AIM OF THE EXERCISE:
Edit the entries below by changing "sidebar" to "side menu" and keeping everything else the same. Leave the pictures out of your answer.

SUPPLIED DATA:
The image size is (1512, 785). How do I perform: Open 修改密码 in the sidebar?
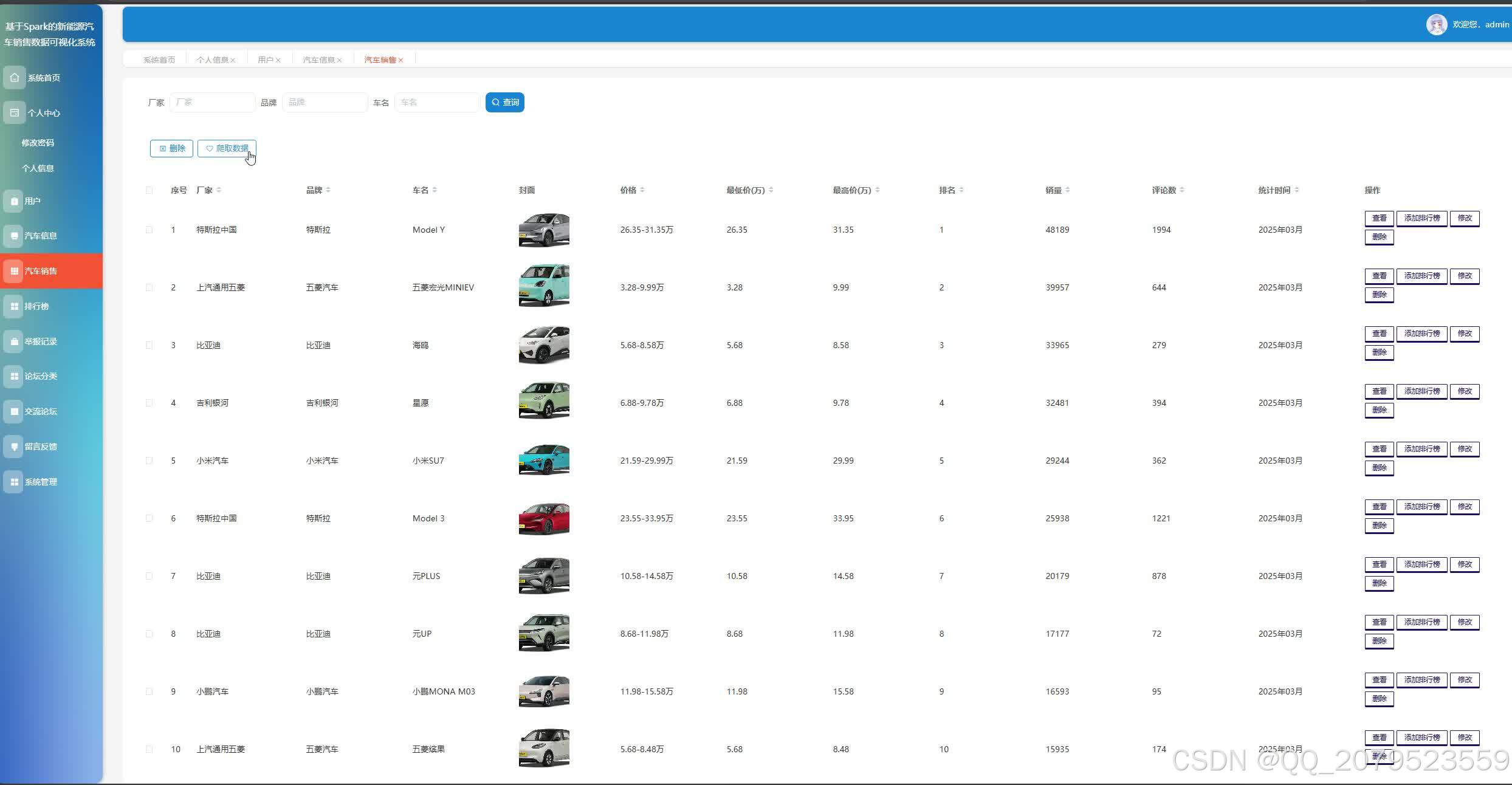coord(38,143)
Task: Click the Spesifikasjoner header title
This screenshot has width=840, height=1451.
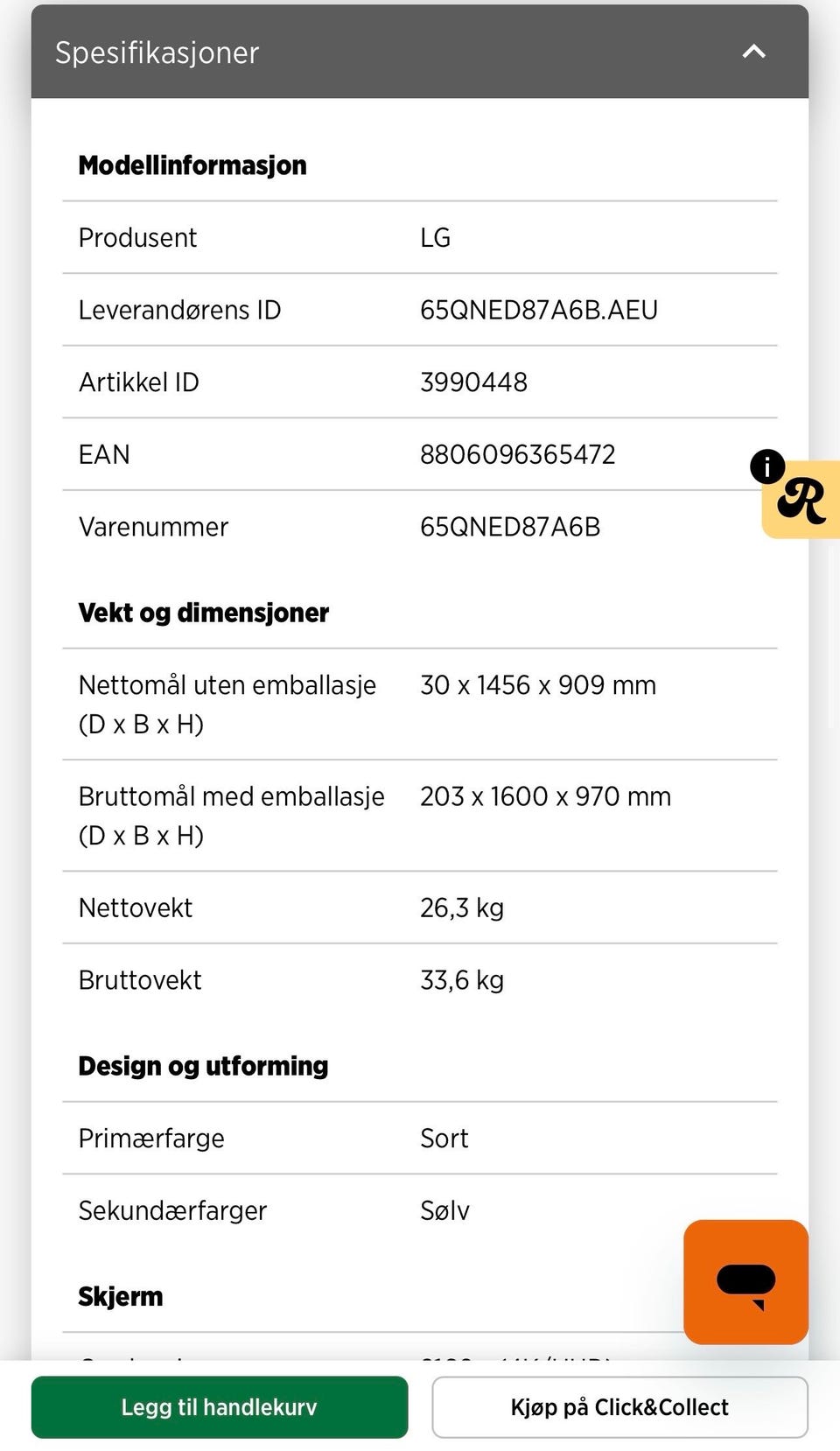Action: point(158,53)
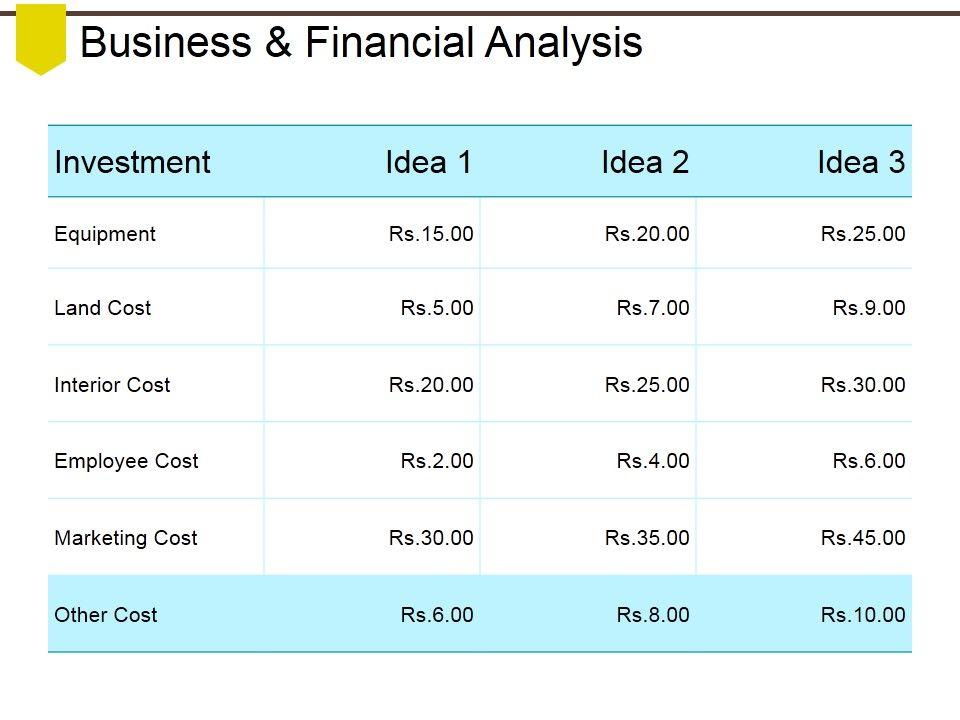This screenshot has height=720, width=960.
Task: Click the Rs.45.00 Marketing Cost cell
Action: coord(863,538)
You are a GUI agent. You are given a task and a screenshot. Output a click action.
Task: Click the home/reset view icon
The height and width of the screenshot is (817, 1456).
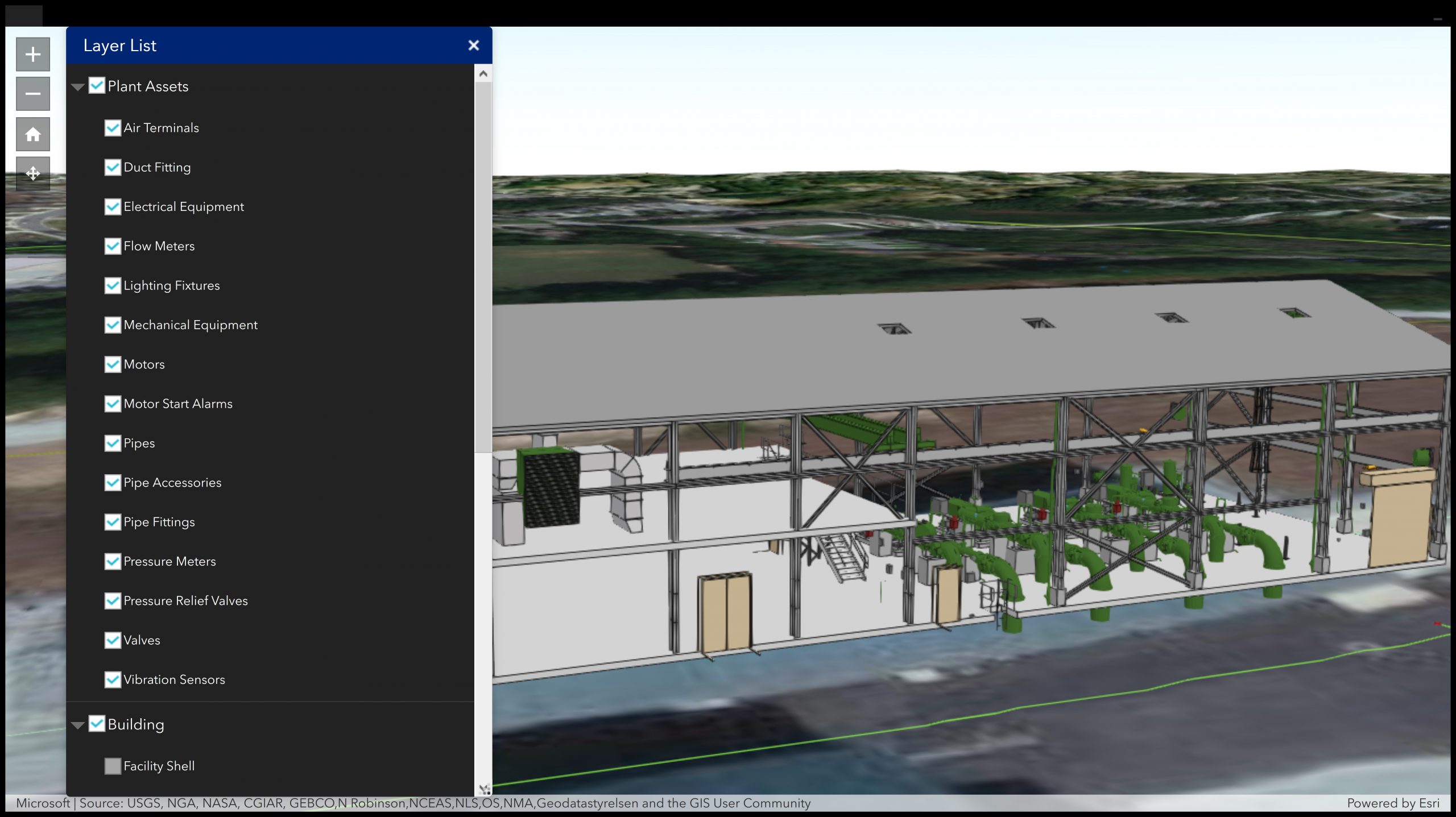[x=33, y=133]
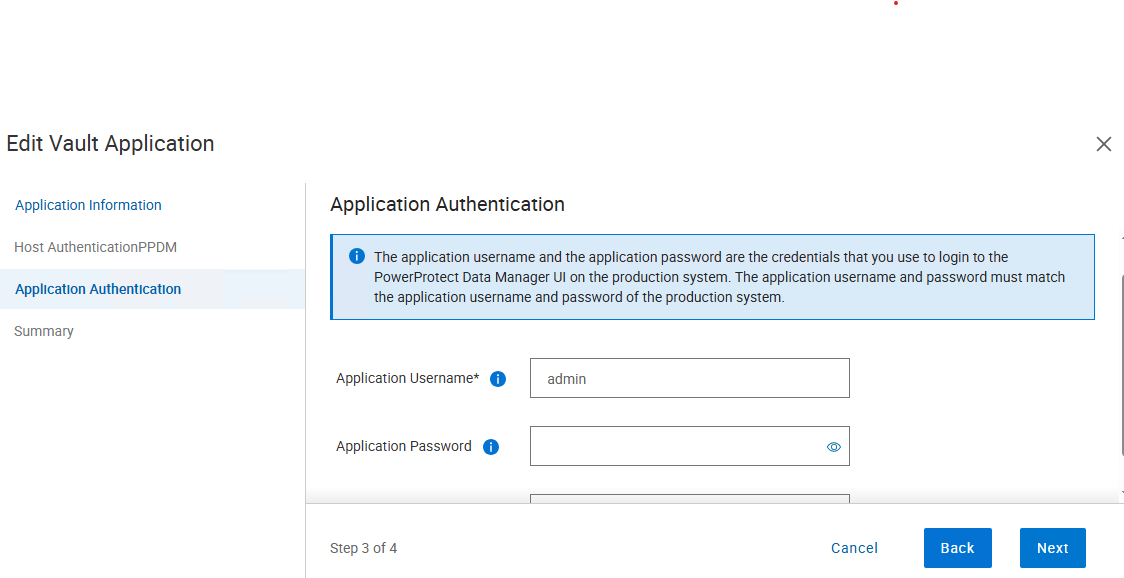Click the Application Username label text
1124x578 pixels.
point(407,379)
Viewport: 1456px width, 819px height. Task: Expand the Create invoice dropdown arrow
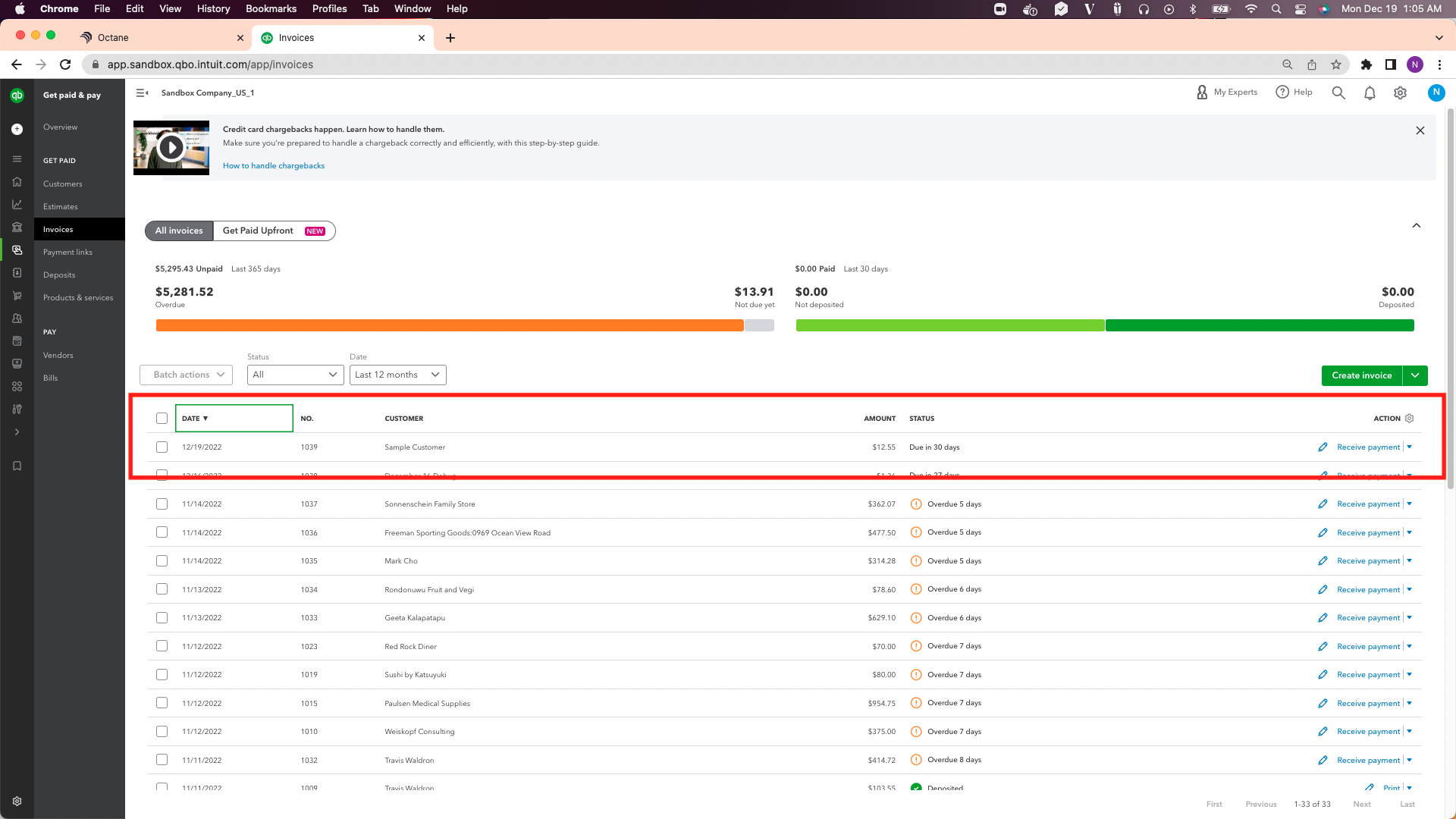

CORRECT RESULT:
The image size is (1512, 785). How do I perform: Open 修改密码 in the side menu?
coord(38,143)
Task: Click the Spesifikasjoner header title
This screenshot has width=840, height=1451.
Action: point(158,53)
This screenshot has height=720, width=960.
Task: Click the Rs.45.00 Marketing Cost cell
Action: coord(863,538)
You are a GUI agent. You are given a task and a screenshot. Output a click action.
Task: Click the home/reset view icon
The height and width of the screenshot is (817, 1456).
[x=33, y=133]
Click the Application Username label text
1124x578 pixels.
point(407,379)
Viewport: 1456px width, 819px height. Task: Expand the Create invoice dropdown arrow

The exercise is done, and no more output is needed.